Other studies have shown an inverse association between increasing quantity of alcohol consumption and weight gain. In a study of Danish adults, Vadstrup et al [21] found an inverse association of waist circumference (measured ten years after the baseline) with total drinks of wine consumed per week. Those who consumed one to seven drinks per week had smallest waist circumference. No information on other measures of drinking was available. In a randomized controlled trial of German adults, Flechtner-Mors et al. [22] evaluated the effectiveness of energy restricted diet among moderate alcohol drinkers (consuming one/two drinks/day) and found a reduction in body weight among overweight and obese individuals. Breslow and Smothers [14] assessed the relationship between the continuous measure of BMI and four categories of quantity of drinking and also found a linear dose-response relationship between BMI and increasing quantity of drinking alcohol. Our results were similar but provided additional information that the beneficial effect of drinking disappears beyond consuming two drinks a day and may actually result in weight gain with heavy drinking.

The frequency of drinking was inversely related to obesity in this sample. Respondents consuming alcohol more frequently were less likely to be obese. In a recent study of primary care patients attending community clinics, we [13] found a significantly lower odds of obesity among those who consumed alcohol three or more days per month as compared to non-drinkers (Adjusted OR = 0.49, p = 0.037). Tolstrup et al [23] studied both the quantity and frequency of drinking in a Dannish population. The odds of obesity were lower among frequent drinkers, consuming alcohol seven days a week, as compared to those drinking less frequently. Similarly, Breslow and Smothers [14] also found the lowest BMI among persons who drank small quantities regularly. The effect was primarily observed among females. In our study the association was similar among males and females. The consistency of the inverse relationship observed between obesity and frequency of drinking suggest that the beneficial effect of drinking on obesity is present when the alcohol is consumed in moderate amounts on a regular basis.

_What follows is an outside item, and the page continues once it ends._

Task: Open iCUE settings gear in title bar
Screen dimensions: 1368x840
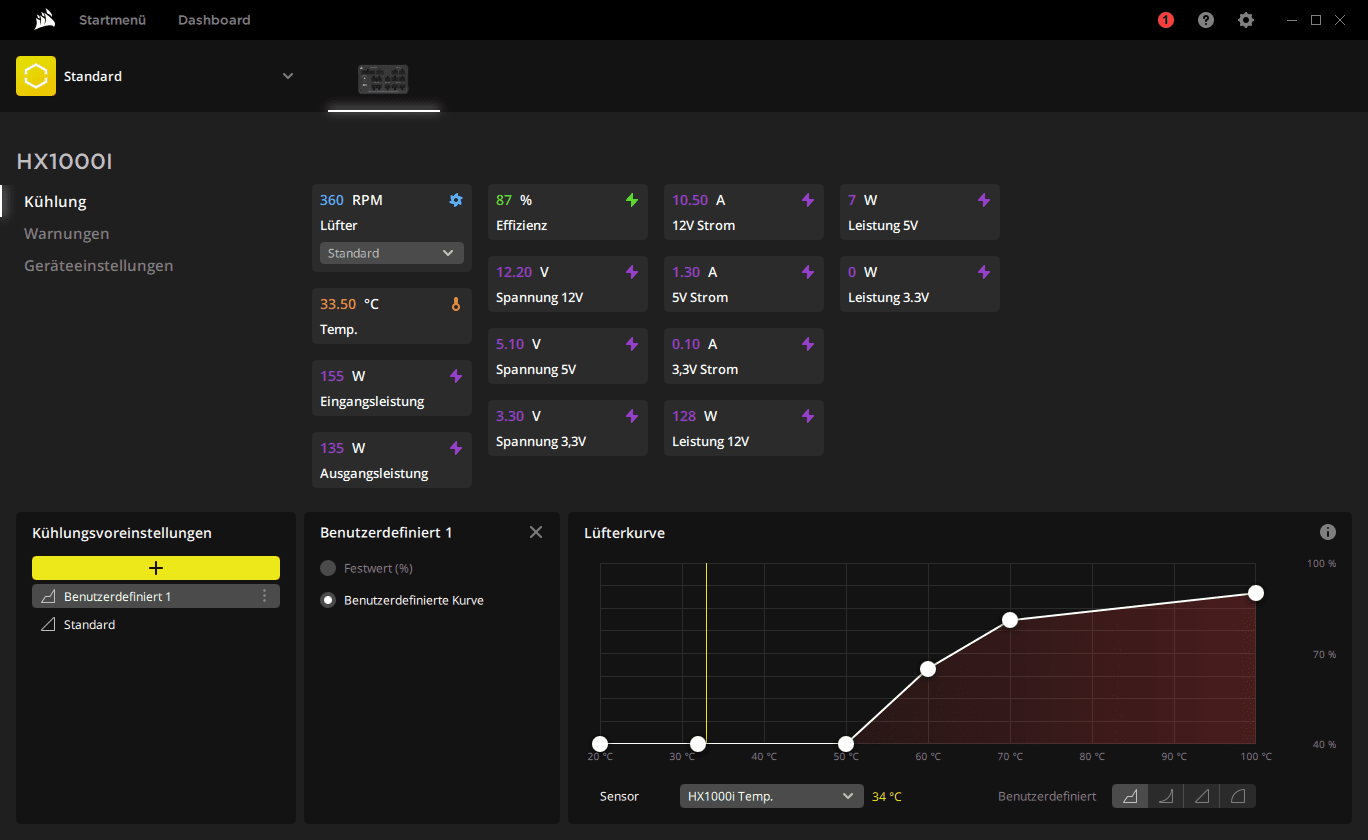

We also explored association between overweight/obesity and average volume of drinking per week. Those drinking less than five drinks per week had lower odds of obesity. It has been argued that the association between BMI and alcohol consumption is obscured when average volume is used as a measure of alcohol consumption [14]. However, our results were consistent with the results obtained using other measures of alcohol consumption in the study.

Conclusion

The beneficial effect of moderate use of alcohol beverages on diabetes and other chronic diseases has been well established [2427]. However, prospective epidemiological studies are needed to confirm if the same beneficial effects can be extended to the obesity. Actively promoting moderate use of alcohol as a strategy to combat obesity would be inappropriate at this early stage of our understanding about the underlying mechanisms that link alcohol use with weight control. Furthermore, it should be noted that the data give no evidence to advise non-drinkers to start drinking alcohol just for reducing body weight. However, the evidence reported here argues against a strategy of promoting complete abstention at-least among those who regularly consume alcohol.